Upon entering DOCCS' custody, Claimant was evaluated and classified as an Office of Mental Health (hereinafter, "OMH") level 1, which indicates that he had the highest level of mental illness and greatest need for services. As Claimant's needs were so great, he required an OMH discharge plan and an investigation to develop a suitable residence and supervision plan. Because Claimant was undomiciled and was unable to either propose or develop a suitable residence in the community that parole staff could approve, parole staff requested that the Board of Parole impose a special condition, "SC 37," as part of Claimant's PRS conditions that directed his placement into a residential treatment facility (hereinafter, "RTF") to serve as an interim residence (McGrath Affidavit, ¶ 4; Ex.
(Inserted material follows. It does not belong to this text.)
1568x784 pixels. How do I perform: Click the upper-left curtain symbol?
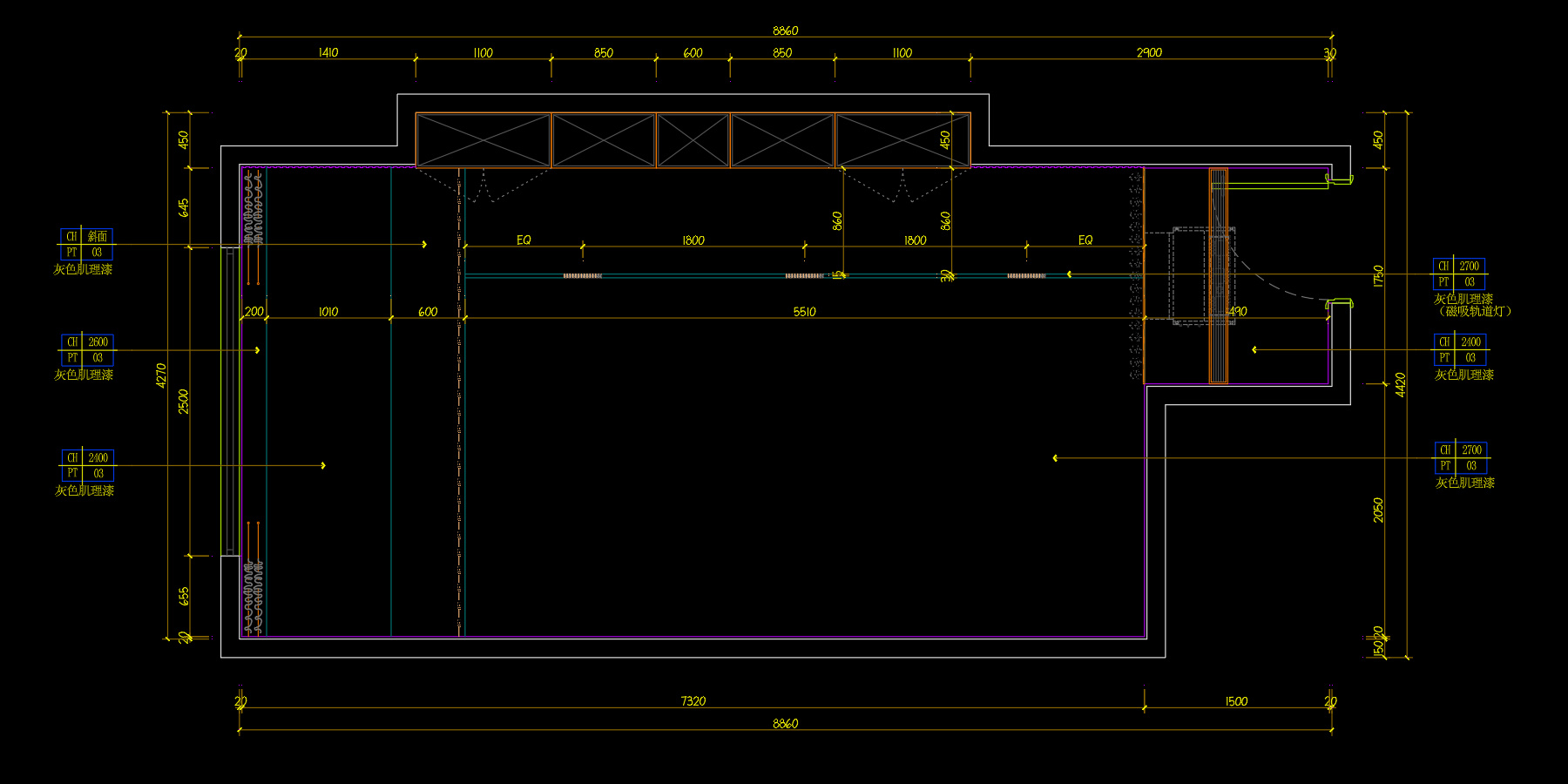(253, 209)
E attached).

On May 22, 2015, Parole Board Commissioner Hernandez imposed the requested special condition, and Claimant was transferred to the RTF at Fishkill. It was later discovered that the special condition was erroneously entered into the "system" as an "RTF 220," which is a condition used to place offenders in an RTF setting when they are subject to the Sexual Assault Reform Act (hereinafter, "SARA") and are unable to identify a SARA compliant residence in the community. The correct special condition was the "SC 37," which is used for placing offenders in an RTF for reasons other than SARA. That error subsequently was corrected (McGrath Affidavit, ¶ 5; Ex. F attached). In July 2015, upon an application by OMH, Claimant was transferred out of the RTF at Fishkill to the South Beach Psychiatric Center (id., ¶ 6).

To establish a cause of action for wrongful confinement which is a form of false imprisonment, a Claimant must establish that: (1) Defendant intended to confine him; (2) Claimant was conscious of the confinement; (3) Claimant did not consent to the confinement; and (4) the confinement was not otherwise privileged (Broughton v State of New York, 37 N.Y.2d 451, 456 [1975], cert denied sub nom. Schanbarger v Kellogg, 423 U.S. 929 [1975]; Middleton v State of New York, 54 A.D.2d 450, 451 [3d Dept 1976], affd 43 N.Y.2d 678 [1977]). It is not disputed that Claimant was confined, was conscious of the confinement, and did not consent. Thus, the issue is whether the confinement was not otherwise privileged.

It appears that Claimant is asserting that his confinement from May 14, 2015 through July 30, 2015 was not privileged because Fishkill is not an RTF and because the services he received while housed in Fishkill were not sufficient to meet the standards set forth in the Correction Law and DOCCS' regulations.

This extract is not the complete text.